_Work to complete_:
Every line with the string "computer" in it belongs in your answer, so copy them all from the data.
[Information shown Boundary: Start]
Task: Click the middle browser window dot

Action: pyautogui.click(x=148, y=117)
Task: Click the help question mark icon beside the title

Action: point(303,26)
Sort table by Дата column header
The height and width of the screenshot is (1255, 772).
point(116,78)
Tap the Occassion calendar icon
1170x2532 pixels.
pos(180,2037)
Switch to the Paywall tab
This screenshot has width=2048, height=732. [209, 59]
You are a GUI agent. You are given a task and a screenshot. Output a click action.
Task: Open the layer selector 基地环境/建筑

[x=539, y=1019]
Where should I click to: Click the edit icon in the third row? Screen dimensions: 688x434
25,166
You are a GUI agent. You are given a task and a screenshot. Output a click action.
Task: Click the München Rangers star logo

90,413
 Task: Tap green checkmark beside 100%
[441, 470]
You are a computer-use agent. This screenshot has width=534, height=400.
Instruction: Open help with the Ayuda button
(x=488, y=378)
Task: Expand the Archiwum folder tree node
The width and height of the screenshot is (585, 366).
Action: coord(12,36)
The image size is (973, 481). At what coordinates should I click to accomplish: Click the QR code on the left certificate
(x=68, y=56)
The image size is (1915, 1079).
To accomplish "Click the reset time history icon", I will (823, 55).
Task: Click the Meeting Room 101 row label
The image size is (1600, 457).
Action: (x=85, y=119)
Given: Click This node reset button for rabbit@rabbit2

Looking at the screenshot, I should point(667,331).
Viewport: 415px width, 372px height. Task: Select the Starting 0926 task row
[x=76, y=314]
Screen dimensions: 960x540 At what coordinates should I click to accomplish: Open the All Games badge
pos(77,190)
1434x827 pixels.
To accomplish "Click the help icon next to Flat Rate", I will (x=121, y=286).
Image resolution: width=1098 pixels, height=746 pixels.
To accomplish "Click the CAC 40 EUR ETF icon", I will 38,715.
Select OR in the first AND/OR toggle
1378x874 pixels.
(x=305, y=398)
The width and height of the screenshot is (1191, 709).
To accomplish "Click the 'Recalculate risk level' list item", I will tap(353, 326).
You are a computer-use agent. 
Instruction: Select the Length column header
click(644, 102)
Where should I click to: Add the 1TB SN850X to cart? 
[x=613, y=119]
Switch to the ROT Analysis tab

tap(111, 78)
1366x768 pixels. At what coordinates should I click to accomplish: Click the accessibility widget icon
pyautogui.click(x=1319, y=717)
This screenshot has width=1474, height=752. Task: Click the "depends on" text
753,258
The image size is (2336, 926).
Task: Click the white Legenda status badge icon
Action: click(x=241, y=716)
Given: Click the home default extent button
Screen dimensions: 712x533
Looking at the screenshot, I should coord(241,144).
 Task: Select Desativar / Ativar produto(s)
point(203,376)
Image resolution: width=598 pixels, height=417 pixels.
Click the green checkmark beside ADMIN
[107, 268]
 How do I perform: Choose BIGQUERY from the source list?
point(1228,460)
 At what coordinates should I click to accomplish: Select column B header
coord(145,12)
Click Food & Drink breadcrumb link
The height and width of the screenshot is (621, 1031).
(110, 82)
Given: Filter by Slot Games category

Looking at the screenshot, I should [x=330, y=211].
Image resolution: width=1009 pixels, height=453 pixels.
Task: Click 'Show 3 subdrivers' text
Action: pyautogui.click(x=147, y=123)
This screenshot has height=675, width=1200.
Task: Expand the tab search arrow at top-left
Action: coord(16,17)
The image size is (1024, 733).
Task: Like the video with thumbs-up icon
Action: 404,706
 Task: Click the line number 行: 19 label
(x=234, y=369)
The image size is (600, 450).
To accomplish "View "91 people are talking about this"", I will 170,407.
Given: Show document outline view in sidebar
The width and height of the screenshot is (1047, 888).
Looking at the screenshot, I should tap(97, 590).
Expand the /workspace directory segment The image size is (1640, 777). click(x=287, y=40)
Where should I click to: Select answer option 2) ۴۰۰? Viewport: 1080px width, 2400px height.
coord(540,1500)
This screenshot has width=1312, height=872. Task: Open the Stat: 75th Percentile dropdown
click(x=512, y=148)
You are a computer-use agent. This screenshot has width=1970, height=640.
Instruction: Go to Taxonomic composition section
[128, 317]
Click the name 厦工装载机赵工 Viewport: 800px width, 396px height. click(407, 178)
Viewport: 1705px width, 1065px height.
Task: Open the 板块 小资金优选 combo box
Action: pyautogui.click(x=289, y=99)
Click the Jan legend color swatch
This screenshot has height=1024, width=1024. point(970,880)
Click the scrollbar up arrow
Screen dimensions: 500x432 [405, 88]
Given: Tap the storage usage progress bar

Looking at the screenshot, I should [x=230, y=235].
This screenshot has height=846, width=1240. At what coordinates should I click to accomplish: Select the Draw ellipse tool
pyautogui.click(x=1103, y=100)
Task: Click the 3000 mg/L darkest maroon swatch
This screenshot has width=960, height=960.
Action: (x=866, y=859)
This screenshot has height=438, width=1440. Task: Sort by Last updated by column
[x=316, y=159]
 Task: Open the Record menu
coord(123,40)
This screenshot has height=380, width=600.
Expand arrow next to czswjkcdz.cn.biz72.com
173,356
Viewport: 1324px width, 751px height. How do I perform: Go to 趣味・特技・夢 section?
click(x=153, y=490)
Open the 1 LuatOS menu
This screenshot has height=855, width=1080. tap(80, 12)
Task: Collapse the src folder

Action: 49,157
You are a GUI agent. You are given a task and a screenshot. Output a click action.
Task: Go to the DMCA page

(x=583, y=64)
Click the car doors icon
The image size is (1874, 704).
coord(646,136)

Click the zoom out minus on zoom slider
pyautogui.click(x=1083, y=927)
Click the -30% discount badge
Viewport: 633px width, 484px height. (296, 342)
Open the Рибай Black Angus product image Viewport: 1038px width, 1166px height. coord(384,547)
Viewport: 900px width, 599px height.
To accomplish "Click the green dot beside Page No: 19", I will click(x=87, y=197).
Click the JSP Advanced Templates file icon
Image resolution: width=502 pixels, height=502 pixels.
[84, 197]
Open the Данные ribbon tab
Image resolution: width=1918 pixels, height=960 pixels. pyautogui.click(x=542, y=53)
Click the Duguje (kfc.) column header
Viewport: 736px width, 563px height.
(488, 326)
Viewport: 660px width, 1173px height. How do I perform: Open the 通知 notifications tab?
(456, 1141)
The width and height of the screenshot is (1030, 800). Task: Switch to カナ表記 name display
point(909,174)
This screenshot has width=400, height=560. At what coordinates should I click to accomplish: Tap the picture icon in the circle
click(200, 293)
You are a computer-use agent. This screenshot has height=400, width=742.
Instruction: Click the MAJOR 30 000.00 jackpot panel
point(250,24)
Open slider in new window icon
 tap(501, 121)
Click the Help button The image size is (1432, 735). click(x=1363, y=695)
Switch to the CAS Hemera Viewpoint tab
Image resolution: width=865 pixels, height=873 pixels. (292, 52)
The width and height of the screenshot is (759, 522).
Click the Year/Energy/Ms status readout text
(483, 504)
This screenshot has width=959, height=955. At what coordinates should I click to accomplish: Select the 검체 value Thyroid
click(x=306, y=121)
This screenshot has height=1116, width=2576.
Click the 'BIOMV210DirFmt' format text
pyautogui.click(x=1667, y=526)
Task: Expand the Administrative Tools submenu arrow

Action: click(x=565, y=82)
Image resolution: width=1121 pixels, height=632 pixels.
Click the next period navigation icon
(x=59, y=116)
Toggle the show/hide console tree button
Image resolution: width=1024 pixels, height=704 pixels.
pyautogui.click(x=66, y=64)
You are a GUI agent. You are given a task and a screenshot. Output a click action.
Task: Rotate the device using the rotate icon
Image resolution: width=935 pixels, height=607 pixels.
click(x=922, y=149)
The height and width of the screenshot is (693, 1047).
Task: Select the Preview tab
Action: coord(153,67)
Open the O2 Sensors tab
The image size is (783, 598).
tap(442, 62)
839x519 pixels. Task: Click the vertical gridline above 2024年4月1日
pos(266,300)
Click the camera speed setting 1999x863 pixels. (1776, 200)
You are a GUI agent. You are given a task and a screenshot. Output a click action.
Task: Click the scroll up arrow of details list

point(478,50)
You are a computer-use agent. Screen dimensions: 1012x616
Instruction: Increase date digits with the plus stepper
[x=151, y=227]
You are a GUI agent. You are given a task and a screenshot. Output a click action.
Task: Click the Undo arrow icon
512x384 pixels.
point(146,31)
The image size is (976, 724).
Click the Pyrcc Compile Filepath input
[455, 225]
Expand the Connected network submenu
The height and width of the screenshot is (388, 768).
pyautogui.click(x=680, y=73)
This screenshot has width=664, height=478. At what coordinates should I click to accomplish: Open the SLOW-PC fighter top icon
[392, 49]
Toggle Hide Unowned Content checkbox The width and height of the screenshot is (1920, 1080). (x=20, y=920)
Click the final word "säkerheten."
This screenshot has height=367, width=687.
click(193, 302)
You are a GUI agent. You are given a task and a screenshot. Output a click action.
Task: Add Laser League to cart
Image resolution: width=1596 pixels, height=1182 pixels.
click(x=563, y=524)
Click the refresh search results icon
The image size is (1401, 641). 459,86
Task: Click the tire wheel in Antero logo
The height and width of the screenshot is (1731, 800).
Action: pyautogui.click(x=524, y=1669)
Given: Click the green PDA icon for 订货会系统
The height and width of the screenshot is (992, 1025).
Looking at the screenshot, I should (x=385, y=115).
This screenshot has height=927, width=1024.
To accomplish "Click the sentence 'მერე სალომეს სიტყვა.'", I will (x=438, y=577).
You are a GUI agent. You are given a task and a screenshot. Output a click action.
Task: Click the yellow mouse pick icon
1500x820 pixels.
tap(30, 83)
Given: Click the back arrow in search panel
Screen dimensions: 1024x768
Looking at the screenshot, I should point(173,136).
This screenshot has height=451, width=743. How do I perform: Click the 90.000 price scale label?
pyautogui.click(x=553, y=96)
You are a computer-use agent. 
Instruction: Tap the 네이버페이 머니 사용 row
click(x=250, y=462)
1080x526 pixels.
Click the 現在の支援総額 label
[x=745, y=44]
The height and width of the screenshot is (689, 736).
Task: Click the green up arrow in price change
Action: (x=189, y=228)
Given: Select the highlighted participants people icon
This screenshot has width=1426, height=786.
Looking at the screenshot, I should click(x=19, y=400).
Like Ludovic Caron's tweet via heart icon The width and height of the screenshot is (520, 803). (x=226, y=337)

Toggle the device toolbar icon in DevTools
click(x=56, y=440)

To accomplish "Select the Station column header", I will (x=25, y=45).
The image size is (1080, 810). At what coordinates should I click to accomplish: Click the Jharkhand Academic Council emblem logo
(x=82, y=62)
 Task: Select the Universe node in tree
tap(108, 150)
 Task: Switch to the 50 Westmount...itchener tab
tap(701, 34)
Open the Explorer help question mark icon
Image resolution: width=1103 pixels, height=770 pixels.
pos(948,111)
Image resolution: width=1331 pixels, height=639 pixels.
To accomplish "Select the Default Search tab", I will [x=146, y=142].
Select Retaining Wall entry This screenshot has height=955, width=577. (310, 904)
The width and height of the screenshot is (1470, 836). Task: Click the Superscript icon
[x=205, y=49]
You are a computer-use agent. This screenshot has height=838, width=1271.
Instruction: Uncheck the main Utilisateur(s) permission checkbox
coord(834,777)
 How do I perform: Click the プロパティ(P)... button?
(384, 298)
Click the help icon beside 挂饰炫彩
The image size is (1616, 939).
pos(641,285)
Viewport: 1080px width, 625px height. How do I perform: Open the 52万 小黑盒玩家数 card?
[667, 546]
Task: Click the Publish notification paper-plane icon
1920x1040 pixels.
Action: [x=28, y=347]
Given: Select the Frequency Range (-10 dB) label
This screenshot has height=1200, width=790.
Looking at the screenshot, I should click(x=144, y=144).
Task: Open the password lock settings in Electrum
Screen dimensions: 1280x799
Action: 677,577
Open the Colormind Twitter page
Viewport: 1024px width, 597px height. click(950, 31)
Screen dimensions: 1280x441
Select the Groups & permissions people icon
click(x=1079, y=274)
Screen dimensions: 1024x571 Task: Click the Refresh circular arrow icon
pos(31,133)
[Information shown Boundary: End]
_Expected output_:
You are a computer-use agent. This screenshot has width=534, height=400.
You are a computer-use agent. 
You are a computer-use agent. This screenshot has width=1970, height=640.
You are a computer-use agent. This screenshot has height=400, width=742.
You are a computer-use agent. Screen dimensions: 1012x616
You are a computer-use agent. 
You are a computer-use agent. This screenshot has height=838, width=1271.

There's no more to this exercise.